-- MATERIALS PROVIDED follows --

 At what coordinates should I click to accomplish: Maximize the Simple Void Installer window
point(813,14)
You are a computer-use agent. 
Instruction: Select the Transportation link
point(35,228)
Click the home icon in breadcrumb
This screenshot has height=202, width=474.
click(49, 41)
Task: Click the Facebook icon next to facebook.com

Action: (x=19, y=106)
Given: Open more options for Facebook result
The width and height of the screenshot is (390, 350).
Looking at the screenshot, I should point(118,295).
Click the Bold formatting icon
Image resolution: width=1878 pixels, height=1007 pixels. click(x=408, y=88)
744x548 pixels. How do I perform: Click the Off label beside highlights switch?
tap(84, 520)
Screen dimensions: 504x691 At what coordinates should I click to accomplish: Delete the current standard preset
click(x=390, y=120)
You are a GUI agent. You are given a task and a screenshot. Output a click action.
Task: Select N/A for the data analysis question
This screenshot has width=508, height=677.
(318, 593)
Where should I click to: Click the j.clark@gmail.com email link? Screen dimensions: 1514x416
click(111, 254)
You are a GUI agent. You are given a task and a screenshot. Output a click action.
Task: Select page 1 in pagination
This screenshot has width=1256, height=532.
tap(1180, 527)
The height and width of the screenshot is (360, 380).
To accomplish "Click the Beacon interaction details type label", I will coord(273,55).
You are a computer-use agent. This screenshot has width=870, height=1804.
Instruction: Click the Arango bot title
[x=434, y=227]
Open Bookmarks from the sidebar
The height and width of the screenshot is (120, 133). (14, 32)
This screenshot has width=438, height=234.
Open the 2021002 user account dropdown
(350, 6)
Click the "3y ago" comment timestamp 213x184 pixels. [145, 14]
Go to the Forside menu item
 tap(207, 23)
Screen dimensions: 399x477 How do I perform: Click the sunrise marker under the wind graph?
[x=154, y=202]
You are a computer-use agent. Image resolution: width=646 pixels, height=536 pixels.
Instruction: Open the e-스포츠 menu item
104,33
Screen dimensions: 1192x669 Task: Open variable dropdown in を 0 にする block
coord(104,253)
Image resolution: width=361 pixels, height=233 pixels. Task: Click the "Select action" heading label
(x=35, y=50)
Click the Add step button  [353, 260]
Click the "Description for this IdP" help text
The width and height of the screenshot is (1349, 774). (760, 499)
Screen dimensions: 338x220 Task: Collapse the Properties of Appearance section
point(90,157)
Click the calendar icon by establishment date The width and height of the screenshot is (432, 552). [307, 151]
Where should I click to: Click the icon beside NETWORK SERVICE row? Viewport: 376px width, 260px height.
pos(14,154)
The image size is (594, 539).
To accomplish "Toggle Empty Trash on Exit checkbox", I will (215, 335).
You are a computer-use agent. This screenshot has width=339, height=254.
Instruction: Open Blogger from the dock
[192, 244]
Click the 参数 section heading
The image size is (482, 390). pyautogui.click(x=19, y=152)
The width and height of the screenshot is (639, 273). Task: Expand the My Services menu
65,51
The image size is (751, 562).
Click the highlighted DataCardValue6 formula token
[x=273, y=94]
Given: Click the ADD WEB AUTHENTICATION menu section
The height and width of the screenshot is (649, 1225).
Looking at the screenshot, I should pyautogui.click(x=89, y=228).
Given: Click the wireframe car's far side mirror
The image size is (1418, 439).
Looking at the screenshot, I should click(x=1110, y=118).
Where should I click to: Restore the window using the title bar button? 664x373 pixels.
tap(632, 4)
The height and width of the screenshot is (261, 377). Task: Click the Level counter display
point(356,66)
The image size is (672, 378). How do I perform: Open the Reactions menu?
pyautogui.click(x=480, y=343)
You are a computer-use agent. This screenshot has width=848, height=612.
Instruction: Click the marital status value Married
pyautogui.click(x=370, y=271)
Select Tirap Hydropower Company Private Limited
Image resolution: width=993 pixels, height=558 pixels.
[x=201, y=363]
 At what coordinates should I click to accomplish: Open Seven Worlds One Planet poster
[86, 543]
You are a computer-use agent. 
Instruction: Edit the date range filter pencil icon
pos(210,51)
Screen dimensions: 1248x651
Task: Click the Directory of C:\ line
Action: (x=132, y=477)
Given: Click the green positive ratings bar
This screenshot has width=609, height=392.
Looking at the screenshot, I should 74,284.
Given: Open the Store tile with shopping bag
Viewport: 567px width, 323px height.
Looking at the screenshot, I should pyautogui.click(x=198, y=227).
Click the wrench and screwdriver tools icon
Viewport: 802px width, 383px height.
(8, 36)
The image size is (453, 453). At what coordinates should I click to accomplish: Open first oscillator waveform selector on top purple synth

-- MATERIALS PROVIDED concluded --

HOW TO COMPLETE THIS TASK: Every line above that includes the string "agent" needs to be copied.

SOLUTION FOR THIS PROBLEM:
You are a computer-use agent. 
You are a GUI agent. You are given a task and a screenshot. Output a click action.
You are a GUI agent. You are given a task and a screenshot. Output a click action.
You are a computer-use agent. This screenshot has width=870, height=1804.
You are a computer-use agent. Image resolution: width=646 pixels, height=536 pixels.
You are a computer-use agent. This screenshot has width=339, height=254.
You are a computer-use agent. This screenshot has width=848, height=612.
You are a computer-use agent. 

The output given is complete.